Whether you side with the passengers or the workers who disciplined them, one thing is for sure. It doesn't take much in the post-9/11 era to get in trouble on airplanes or in airports for behavior that might not be a big deal at a ballpark, beach or mall.
Some tips for getting to your destination this summer without getting scolded, grilled, detained or escorted off a plane:
-- Be discreet. The No. 1 tip is the I-wasn't-raised-in-a-barn tip.
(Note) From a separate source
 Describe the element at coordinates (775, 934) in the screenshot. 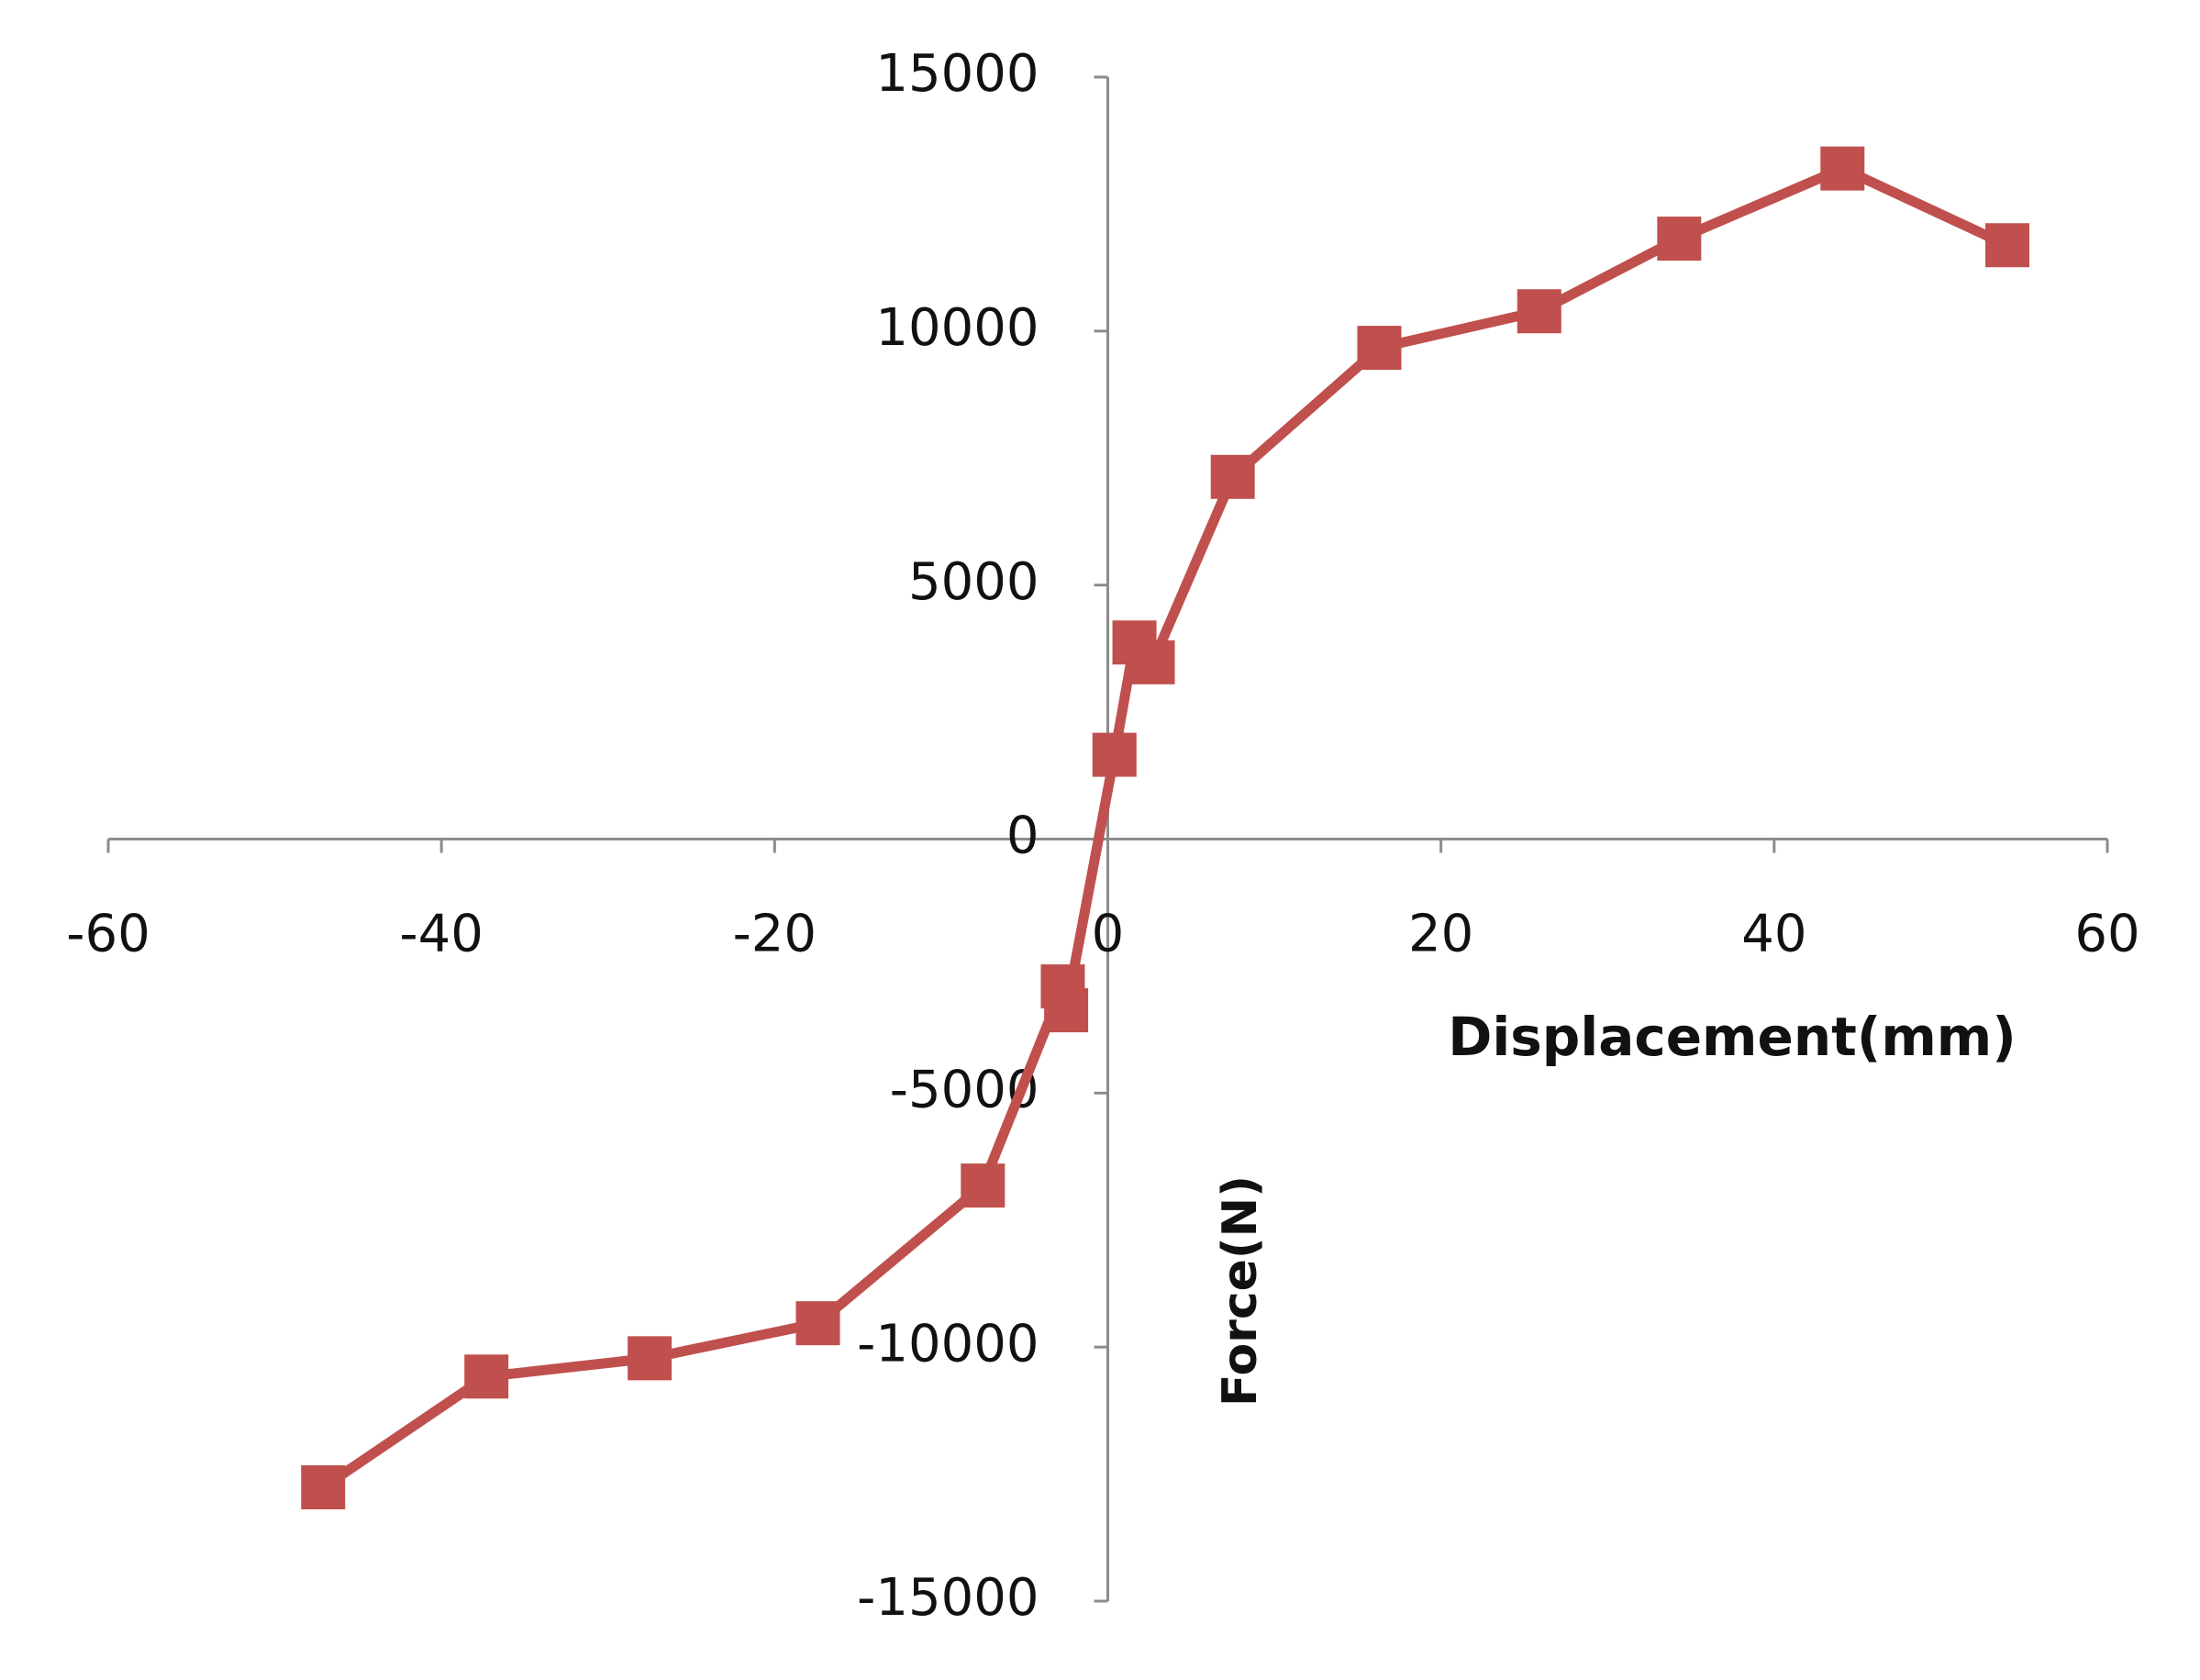

I see `x-tick-label: -20` at that location.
Whatever you wouldn't do in a church, don't do on a plane," said Peter Shankman, founder of AirTroductions.com, a social-networking site for air travelers. "If there's ever been a time in your life where you don't want to attract more attention to yourself, it's on a plane."
Federal rules say that "no one may interfere, intimidate or threaten a crew member," said Federal Aviation Administration spokeswoman Alison Duquette. "It's completely up to the pilot in command if they want to not allow someone to take a flight."
That means air crews have a lot of discretion in deciding what constitutes disruptive
-- Prepare if you're traveling with small children. Tell them what to expect on board. Use their car seat on the plane so they're not upset by unfamiliar restraints. Bring snacks.
"Bring along games and coloring or connect-the-dots books," said Joyce Gioia, who writes the Herman Trend Alert, a business strategies newsletter. "My tactic was to pack a brand new toy my child had never seen."
-- Control symptoms for coughs, colds and other illnesses. Bring tissues; dispose of them in the airsickness bag. Bring a bottle of water for a dry throat.
"Keep your germs to yourself," said Gioia. "If you have any kind of an illness, cover your mouth when you cough (or sneeze)."
In March, a teenager on a class trip from Hawaii was escorted off a plane after she had a coughing fit. Last month, the U.S. Centers for Disease Control was called in to evaluate passengers flying into Miami with symptoms of gastrointestinal illness.
-- Don't make jokes about terrorism. "It's important that people not make those inappropriate remarks," said TSA spokesman Christopher White. "Any behavior, actions or comments that could be construed as a threat to the aircraft or other passengers would merit some kind of security response."
A woman was detained by authorities in Malaysia after the crew refused to let her children visit the cockpit during a flight and she jokingly said, "My children cannot hijack the plane, but I can."
-- Know the rules and plan ahead. At www.tsa.gov you'll find detailed information on what is and isn't permitted in your carry-on.
"When you go through security, treat it like you've been pulled over for speeding," advised Brett Snyder, who writes an online column about air travel at CrankyFlier.com. "Be polite, answer any reasonable questions, and just keep thinking about being done with it so you can move on with your life."